§ TASK TO COMPLETE:
Omit all pictures. Reproduce exactly the lines from the first line of the records below through the line with "The image size is (1152, 708).".

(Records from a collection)
___

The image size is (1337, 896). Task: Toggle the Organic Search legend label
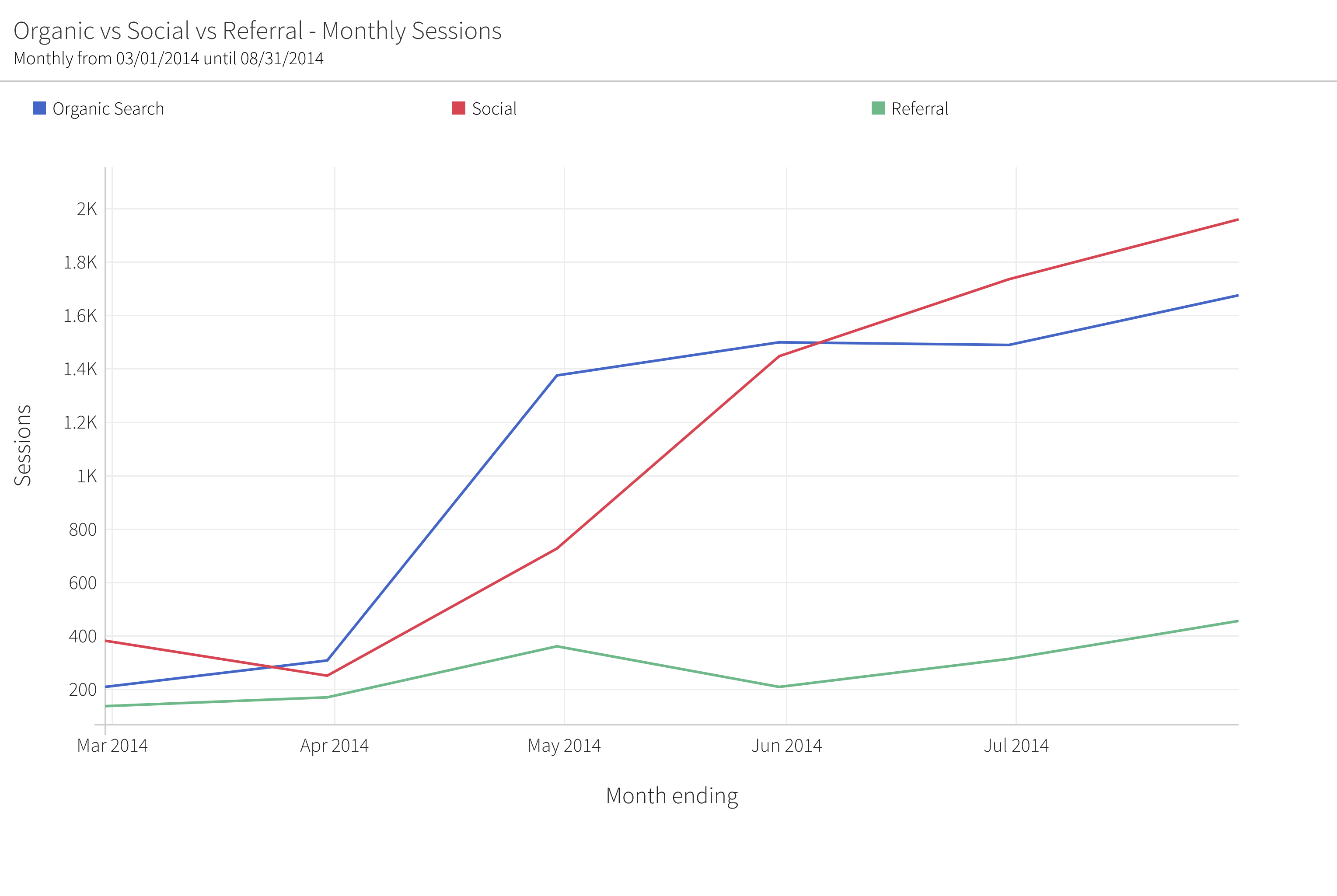pyautogui.click(x=108, y=108)
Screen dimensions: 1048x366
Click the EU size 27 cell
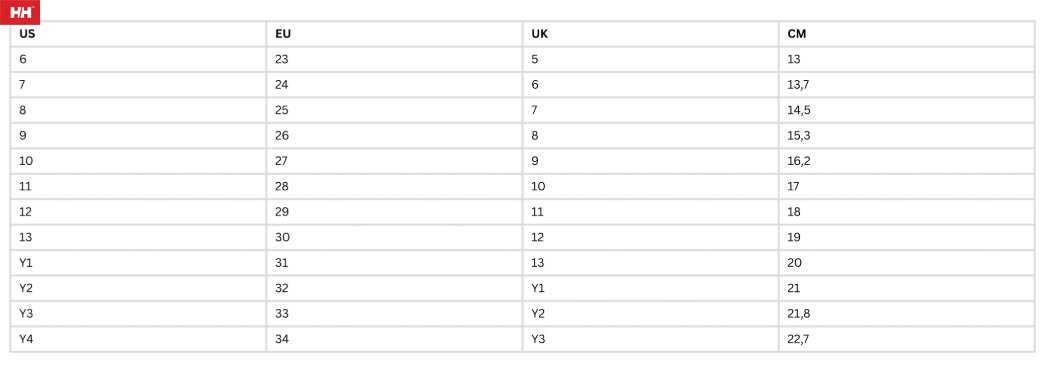click(x=394, y=161)
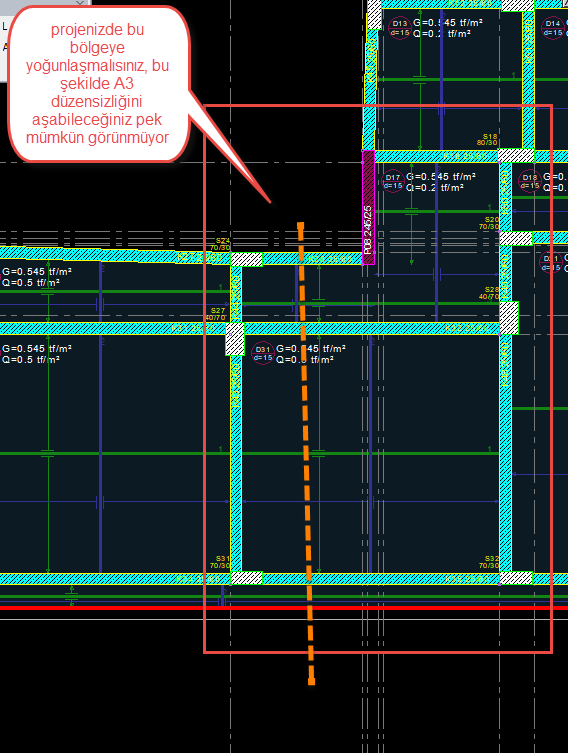
Task: Click the S18 80/30 column hatch
Action: coord(516,155)
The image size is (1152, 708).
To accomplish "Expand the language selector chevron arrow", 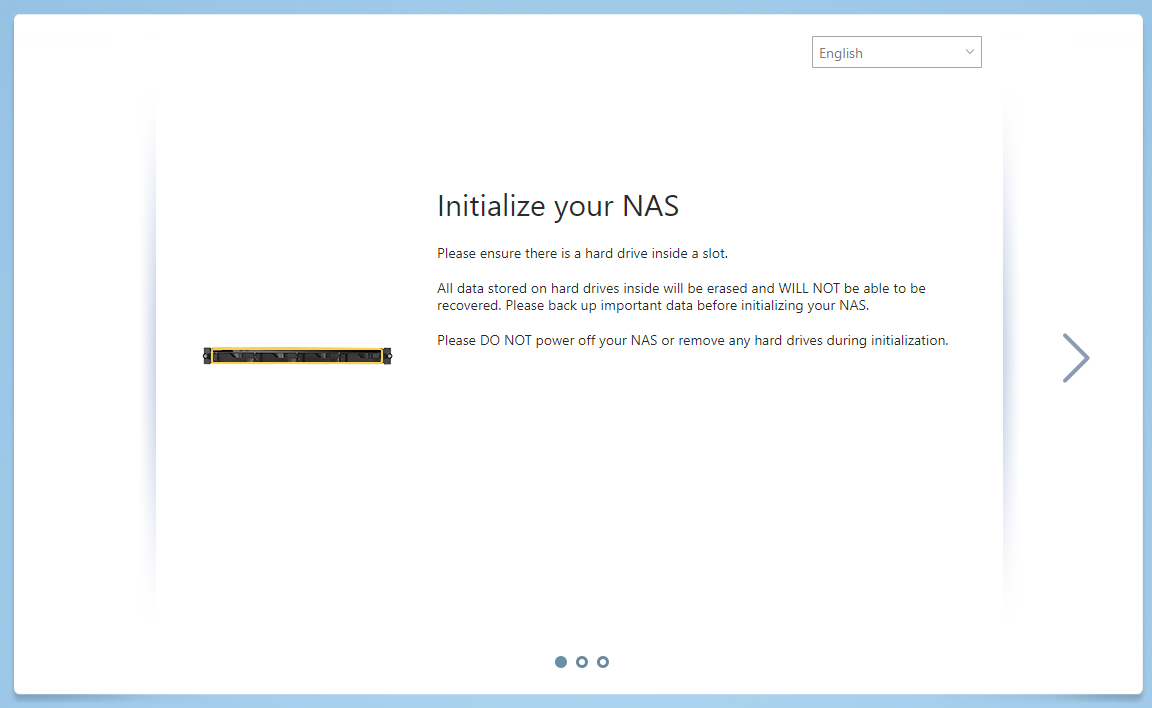I will (x=969, y=52).
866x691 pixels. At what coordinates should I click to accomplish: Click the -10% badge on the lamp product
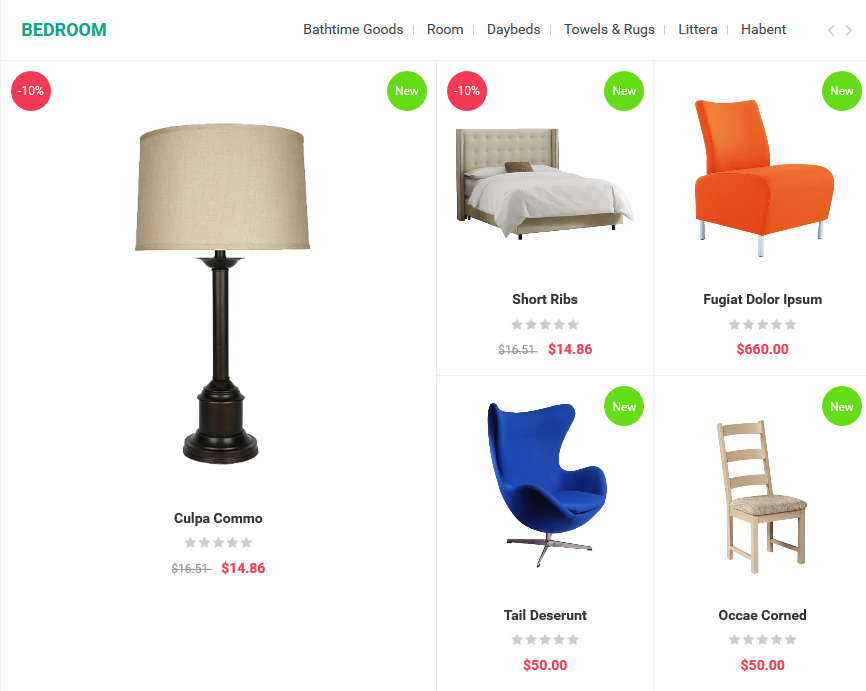click(31, 91)
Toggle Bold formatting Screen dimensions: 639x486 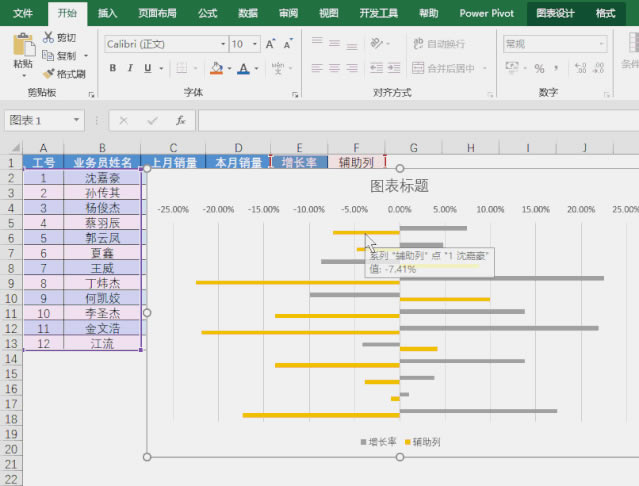click(113, 68)
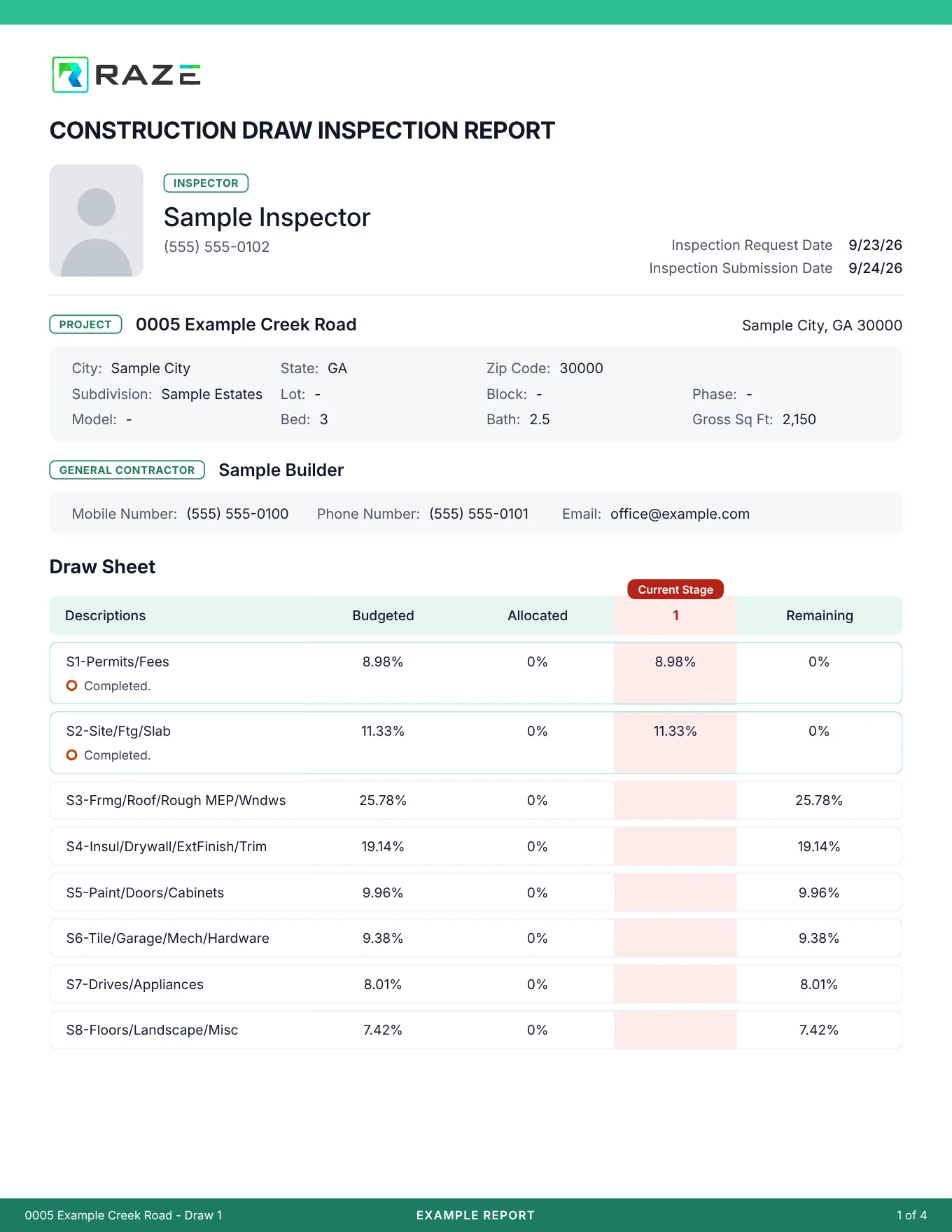Click the S5-Paint/Doors/Cabinets description
The height and width of the screenshot is (1232, 952).
click(x=145, y=892)
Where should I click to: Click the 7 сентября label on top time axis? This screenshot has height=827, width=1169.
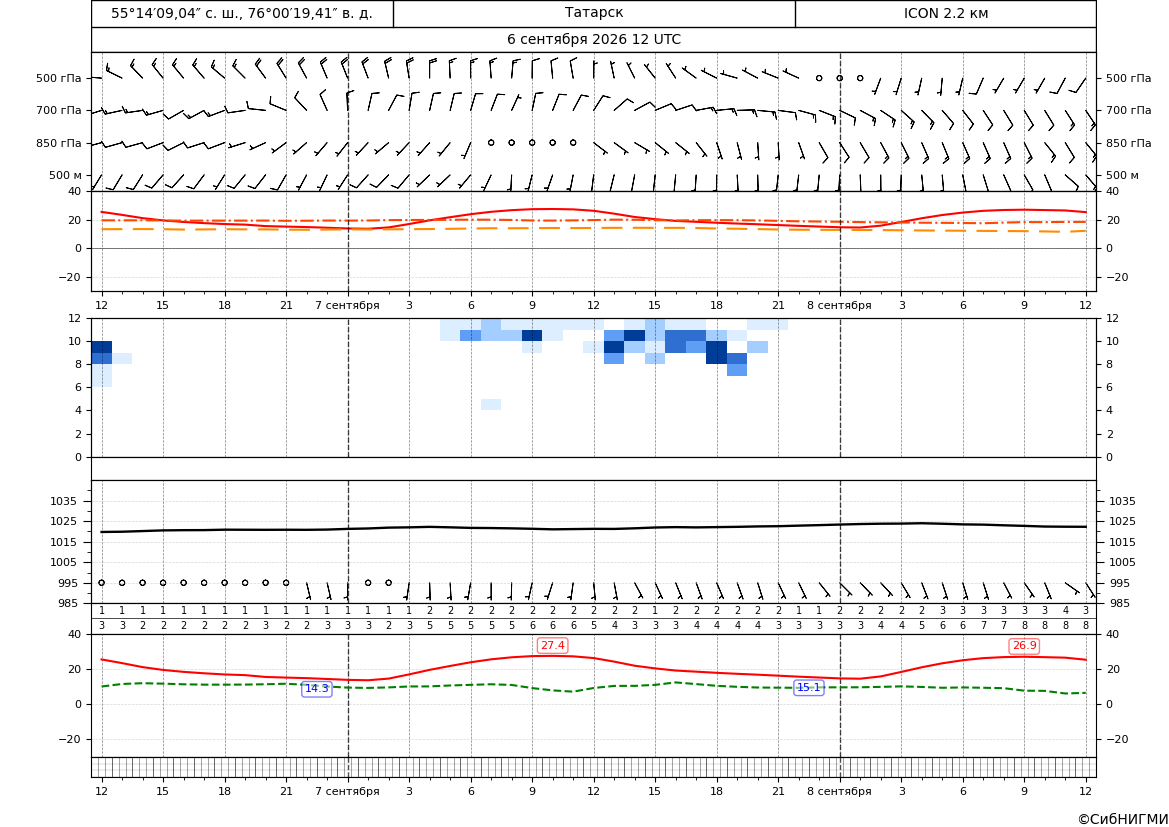347,305
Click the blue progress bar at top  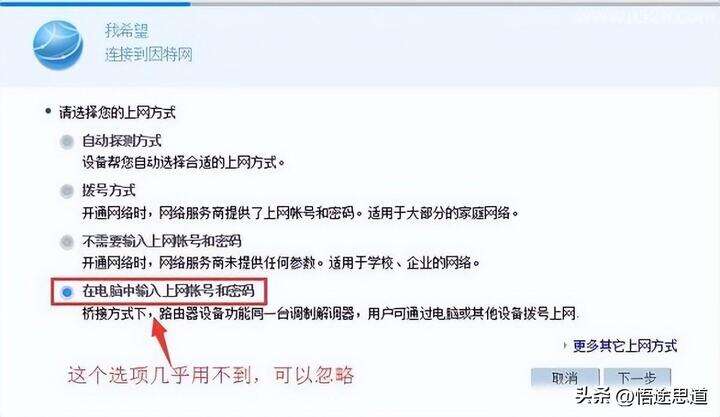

___

§ ANSWER BELOW:
The image size is (1337, 896). Task: Toggle the Organic Search legend label
pyautogui.click(x=108, y=108)
Screen dimensions: 1048x366
Click the EU size 27 cell
click(x=394, y=161)
Task: Click the S18 80/30 column hatch
Action: coord(516,155)
The image size is (1152, 708).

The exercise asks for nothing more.